● **Your objective**:
In the entries below, swap every occurrence of "bus icon" for "bus stop marker" and reproduce them with everything else unchanged. Omit the pictures from your answer.

● **Record excerpts**:
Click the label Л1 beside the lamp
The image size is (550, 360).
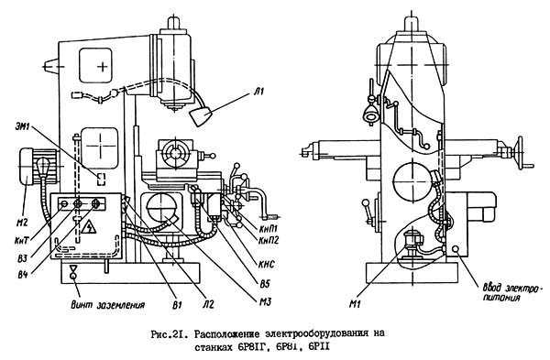tap(258, 92)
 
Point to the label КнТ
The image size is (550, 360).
tap(21, 241)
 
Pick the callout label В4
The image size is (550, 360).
tap(23, 275)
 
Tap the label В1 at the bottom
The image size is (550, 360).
tap(177, 305)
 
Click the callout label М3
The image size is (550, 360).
tap(265, 301)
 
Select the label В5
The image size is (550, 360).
tap(265, 284)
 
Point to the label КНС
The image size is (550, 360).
tap(267, 264)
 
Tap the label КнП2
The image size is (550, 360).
tap(269, 241)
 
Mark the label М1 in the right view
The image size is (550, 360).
tap(355, 304)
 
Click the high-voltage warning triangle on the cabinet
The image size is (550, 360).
tap(88, 227)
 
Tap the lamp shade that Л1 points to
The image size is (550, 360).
tap(200, 117)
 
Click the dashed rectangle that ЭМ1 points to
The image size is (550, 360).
tap(101, 180)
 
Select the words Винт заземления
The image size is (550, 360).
tap(108, 305)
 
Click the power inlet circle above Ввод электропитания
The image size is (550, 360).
tap(456, 249)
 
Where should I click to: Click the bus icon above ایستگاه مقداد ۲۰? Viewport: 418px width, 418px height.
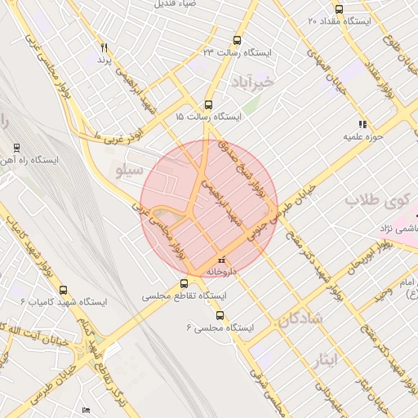coord(339,9)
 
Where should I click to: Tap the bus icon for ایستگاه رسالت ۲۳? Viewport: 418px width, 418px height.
coord(237,40)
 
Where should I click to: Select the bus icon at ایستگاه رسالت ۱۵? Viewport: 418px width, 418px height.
coord(208,104)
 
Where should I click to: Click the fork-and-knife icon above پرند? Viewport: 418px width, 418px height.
coord(104,48)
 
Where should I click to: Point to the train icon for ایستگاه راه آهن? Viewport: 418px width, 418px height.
coord(16,148)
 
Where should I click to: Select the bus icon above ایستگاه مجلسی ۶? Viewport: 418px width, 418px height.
coord(219,315)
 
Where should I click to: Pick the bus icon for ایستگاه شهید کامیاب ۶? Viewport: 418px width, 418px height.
coord(64,290)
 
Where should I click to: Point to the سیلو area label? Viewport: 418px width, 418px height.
coord(131,171)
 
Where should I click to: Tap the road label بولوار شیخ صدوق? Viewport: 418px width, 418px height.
coord(242,165)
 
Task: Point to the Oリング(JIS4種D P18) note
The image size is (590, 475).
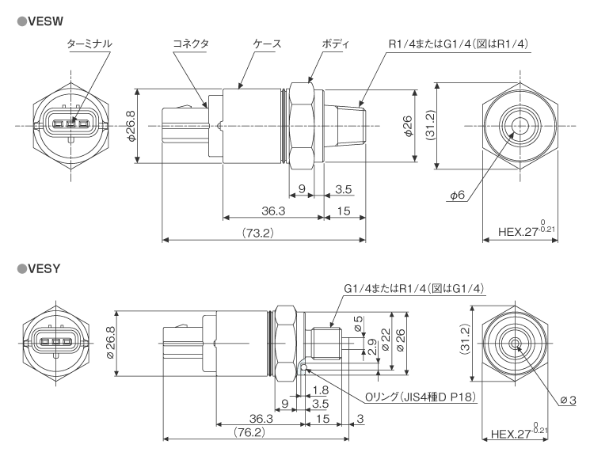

● **Written response**:
Click the label Л1 beside the lamp
The image size is (550, 360).
tap(258, 92)
 
Point to the label КнТ
The image size is (550, 360).
tap(21, 241)
 
Pick the callout label В4
The image size is (550, 360).
tap(23, 275)
 
Tap the label В1 at the bottom
The image size is (550, 360).
tap(177, 305)
 
Click the callout label М3
The image size is (550, 360).
tap(265, 301)
 
Select the label В5
The image size is (550, 360).
tap(265, 284)
 
Point to the label КНС
The image size is (550, 360).
tap(267, 264)
 
Tap the label КнП2
The image size is (550, 360).
tap(269, 241)
 
Mark the label М1 in the right view
The image size is (550, 360).
tap(355, 304)
 
Click the high-voltage warning triangle on the cabinet
The image size is (550, 360).
tap(88, 227)
 
Tap the lamp shade that Л1 points to
The image size is (550, 360).
tap(200, 117)
 
Click the dashed rectangle that ЭМ1 points to
The image size is (550, 360).
tap(101, 180)
 
Select the words Винт заземления
The image size is (550, 360).
tap(108, 305)
 
Click the power inlet circle above Ввод электропитания
The image size is (550, 360).
tap(456, 249)
 
Where should I click to: Click the bus stop marker above ایستگاه مقداد ۲۰? Viewport: 418px width, 418px height.
coord(339,9)
 
Where should I click to: Tap the bus stop marker for ایستگاه رسالت ۲۳? Viewport: 418px width, 418px height.
coord(237,40)
 
Where should I click to: Select the bus stop marker at ایستگاه رسالت ۱۵? Viewport: 418px width, 418px height.
coord(208,104)
 
Where should I click to: Click the fork-and-knife icon above پرند? Viewport: 418px width, 418px height.
coord(104,48)
 
Where should I click to: Point to the train icon for ایستگاه راه آهن? Viewport: 418px width, 418px height.
coord(16,148)
 
Where should I click to: Select the bus stop marker above ایستگاه مجلسی ۶? Viewport: 418px width, 418px height.
coord(219,315)
 
Where should I click to: Pick the bus stop marker for ایستگاه شهید کامیاب ۶? Viewport: 418px width, 418px height.
coord(64,290)
 
Where should I click to: Point to the سیلو area label? Viewport: 418px width, 418px height.
coord(131,171)
 
Where should I click to: Tap the road label بولوار شیخ صدوق? Viewport: 418px width, 418px height.
coord(242,165)
 
Task: Point to the Oリング(JIS4種D P18) note
The image size is (590, 475).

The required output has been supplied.